Alcuni si rotolarono giù per le scarpateo dentro l’orto di Palanca sotto l’entrata di Ruscio di sopra, altri, rimasti più indietro, scesero dagli autocarri e si sparsero, armi in pugno, lungo la stradina che porta a Monteleone o sulle Cese.
Cominciò una violenta sparatoria tra un drappello di partigiani che scendeva dal Colle Ruscio agli ordini di "Guglielmetto" e due o tre gruppi di partigiani che, con alcune bielle provenivano da Cascia.
Filippo, il molinaro (il nonno di Pietruccio) che aveva udito gÌi ordini in italiano, provenienti da ambedue i gruppi, intuì l’equivoco e invitò i duellanti a cessare il fuoco.

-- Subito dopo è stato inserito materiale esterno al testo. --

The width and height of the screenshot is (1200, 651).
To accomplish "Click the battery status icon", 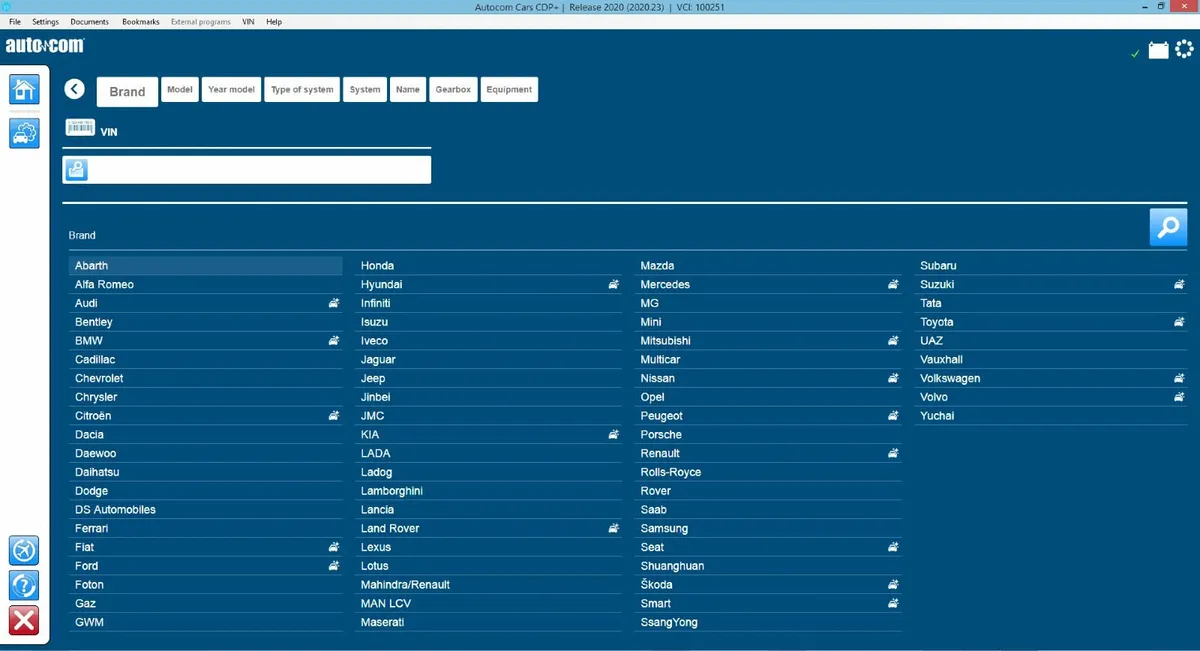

“Siamo partigiani!” – si gridò da una parte – "Noi pure"- rispose l’altra – "Cessate il fuoco” –intimò una voce imperiosa -"Pure voi" rispose all’invito l’altro gruppo e, usciti alla spicciolata fuori dalle proprie postazioni, si abbracciarono fortunatamente sani e salvi.
Quindi entrarono festanti nella caffetteria di Nina, dove era stata distillata poco prima una damigiana di grappa a base di vino ed anice; in breve la vuotaronoe il relativo conto è ancora ……….. da saldare.